なぜ高校生は国家に抵抗したのか?「ベルリンの壁」以前の東ドイツで起きた実話
「ベルリンの壁」建設5年前の1956年、ソ連の影響下にあったハンガリーで民衆が政府に対して蜂起したが、ただちにソ連軍が介入し、蜂起は鎮圧された。
当時、ソ連の支配下にあった東ドイツでは、ある高校生グループがこの動乱に同情し、教師の反対を押し切って授業中に2分間の黙祷を捧げる。この行動が“社会主義国家への反革命行為”と、政府に見なされてしまい、高校生たちは、首謀者を名指しして大学へ進学するか、友達を守り労働者になるかの選択を迫られてしまう……自分の“未来”と“信念”や“友情”の間で彼らが選んだ道とは――。

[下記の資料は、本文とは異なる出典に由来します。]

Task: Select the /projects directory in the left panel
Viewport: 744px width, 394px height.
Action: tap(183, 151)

この衝撃的な実話を『僕たちは希望という名の列車に乗った』(5月17日公開)として映画化したのは『アイヒマンを追え! ナチスがもっとも畏れた男』(2016)で各国の映画賞を総ナメしたラース・クラウメ監督。今回は、来日した彼に1950年代の東ドイツや「ベルリンの壁」について話を聞いた。
国家が人々を支配しようとしていた時代を描いた
――本作と前作『アイヒマンを追え!』の両方とも、1950年代のドイツが舞台ですね。この時代に興味があるのはなぜでしょう?
ラース・クラウメ監督(以下、クラウメ監督):2006年にディートリッヒ・ガルスカの原作『沈黙する教室 1956年東ドイツー自由のために国境を越えた高校生たちの真実の物語』が出版されたときはドイツで大評判になったので、早速読みました。ですが、最初に読んだときは、これをどうやって映画化したらよいか見当がつかなかったんです。

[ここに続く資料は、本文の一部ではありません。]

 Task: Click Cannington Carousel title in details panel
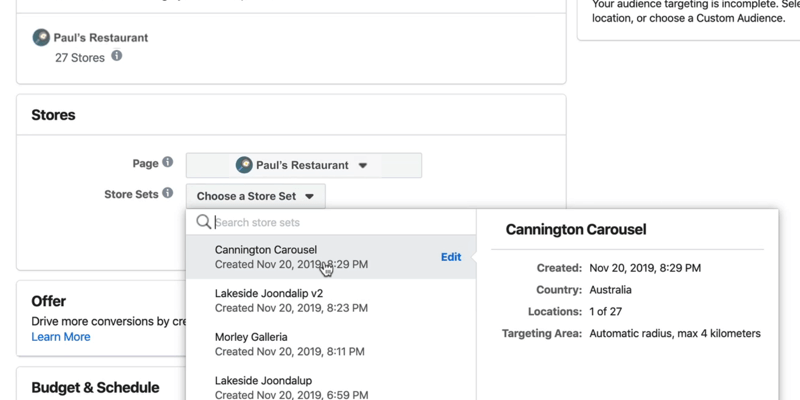(x=576, y=229)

でも、前作を完成した後にもう一度読んだら、前作と同じ時代に、社会のメインストリームに乗り切れないけれど、勇気ある人々を描いていることに興味をもちました。戦時中や戦争直後のドイツを映し出した物語はたくさんあるんですが、ドイツが新しい社会を構築しようとしている最中の1950年代を浮き彫りにした物語はあまりないんですよ。
――確かに、1950年代の“知られざるドイツ”を描いていますが、日本人の私でも非常に共感を持てる内容になっています。

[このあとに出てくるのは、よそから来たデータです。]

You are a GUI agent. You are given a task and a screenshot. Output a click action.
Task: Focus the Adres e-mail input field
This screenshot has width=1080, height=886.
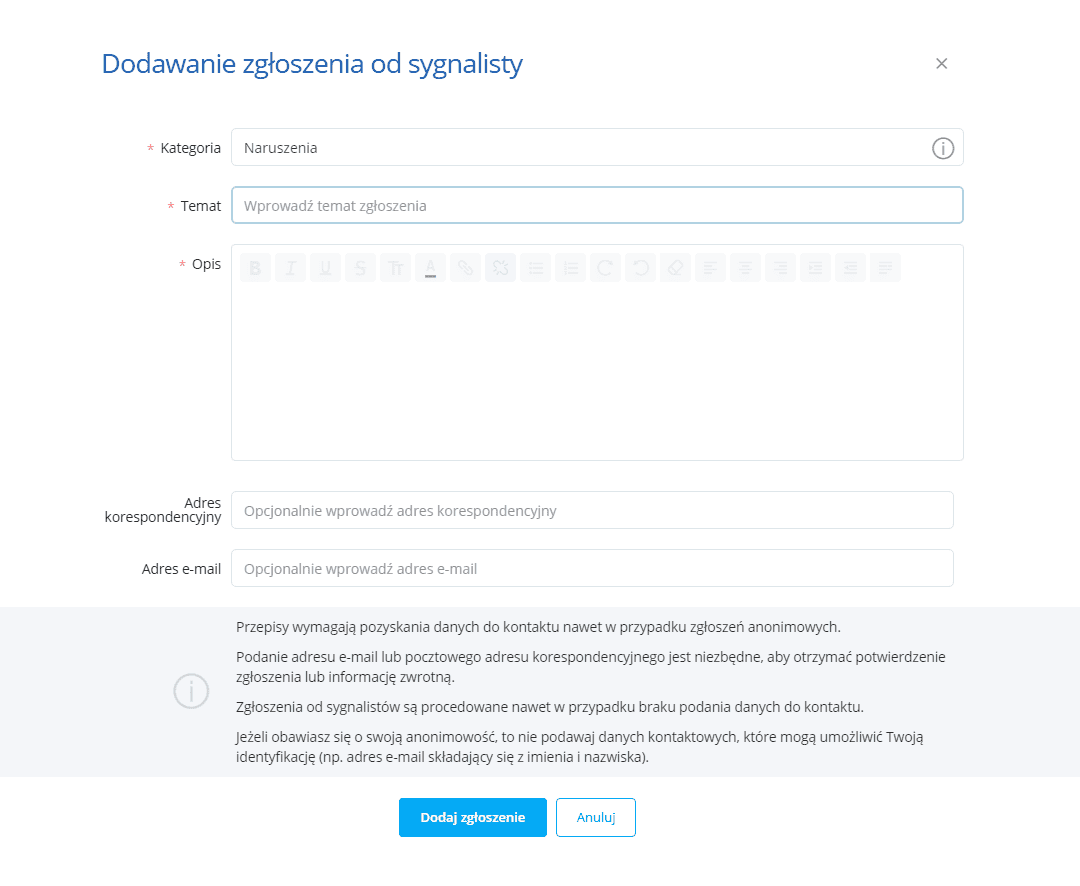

クラウメ監督:政治的な部分だけに焦点をあてるのではなく、“団結”と“自由”をテーマに本作を作れば、すべての世代が共感できるんじゃないかなと思いました。本作の参考にした映画のひとつに、ピーター・ウィアー監督作『いまを生きる』(1989年)があります。これは1950年代のアメリカを描いていますが、この時代の国家は国民をひとつの方向にむかせるようにコントロールしていました。個人の意思を無視して、国家のイデオロギーを押し付けようとしていたんです。
1950年代のドイツは道徳的にも物質的にも完全に崩壊しており、戦後の数年間は、ただ生き延びようとしていた……。西ドイツは高度経済成長期に向かっていましたが、半面、東ドイツは国家のイデオロギーに向かっていました。その上、戦争犯罪やホロコーストによる“罪悪感”が、生きのびたいという願望や未来への希望と交じり合い、非常に複雑な感情が出来上がっていたんです。それは西側も東側のドイツも同じです。
国家から離れて“精神の自由度”を保てるか?
――映画の冒頭では、東ドイツの高校生が列車に乗って西ベルリンへ行き、アメリカの映画を観ます。1950年代に西側諸国のカウンターカルチャー(若者文化)が、東ドイツにも浸透していたということに驚きました。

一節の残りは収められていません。